Eric Silagy, a senior vice president at FPL, had said earlier that every 100 megawatts of new solar generation would cost each customer only 7 cents a month over the life of a project.

Lorenz said existing incentive programs, like the PACE rebate program, allowing customers to build their own solar panels, pay for them themselves (rather than spread the cost among rate-payers), and increase the value of homes. Large-scale, centralized solar developments are less efficient because power is lost while it travels to customers, but they have one advantage: They allow utilities to control the supply of electricity, and what people pay for it.

He passed out a statement by a coalition of solar advocates calling on the legislature to limit the property tax increases that occur when customers increase their home values by adding solar panels and to renew funding for the state’s expired solar-rebate program.

Silagy, as well as several other experts on the economic development panel, favored allowing utilities to recoup costs. They say large-scale projects will help bring prices down over time and attract solar manufacturers and engineers to Florida.

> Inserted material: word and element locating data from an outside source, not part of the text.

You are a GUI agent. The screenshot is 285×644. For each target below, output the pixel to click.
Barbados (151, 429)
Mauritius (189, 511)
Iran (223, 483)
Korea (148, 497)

In an interview prior to the conference, Silagy’s FPL colleague, Buck Martinez, laid out a vision in which Florida becomes a regional hub for solar technology. For its current solar projects, his company imports many of its materials from China and the Philippines and much of its engineering expertise from California and Europe.

Florida is well-positioned to develop that expertise for itself, and then begin exporting it to Latin America and the Southeastern United States, he said.

He pointed to a study by the Washington Economics Group, cited repeatedly during the conference, which shows that adding 700 megawatts in solar capacity could create 40,000 jobs in Florida.

In an open forum for attendees at the end of the conference, Barabara Drndak echoed a point she made in a recent op-ed column: Taxpayers, not utility companies, should receive subsidies for solar development. Spurred by federal tax rebates, small-scale “distributed generation” could actually be more efficient.

Several speakers that followed said Florida should be supporting both small-scale and utility-scale solar development if it wants to start growing the industry quickly. There are several reasons why time is of the essence:

  • The cost of solar photovoltaic power is plummeting and will be on par with natural gas within five years. If Florida doesn’t become a market leader before then, it likely never will, because the technology will become so widespread.
  • A renewable portfolio standard (a requirement that some percentage of Florida’s energy come from renewable sources) will make it easier for solar developers to secure financing, and for research firms to set up shop here, by creating a guaranteed market. If the federal government passes a renewable mandate before the state does,  Florida will have a harder time achieving a comparative advantage.
  • For Florida to recover from the recession, it must diversify away from the “three-legged stool” of farming, tourism, and real estate, which has proven especially shaky in recent years.

Kim Ross of Crude Awakening, a group formed in response to the Deepwater Horizon oil spill, called on the legislature to act on clean-energy initiatives when it gets together in late July.

“Let’s make this a renewable energy session,” she said.

Haridopolos said that as far as action on alternative energy is concerned, it’s now up to Gov. Crist. ”He needs to come to us with what his plan is,” he said.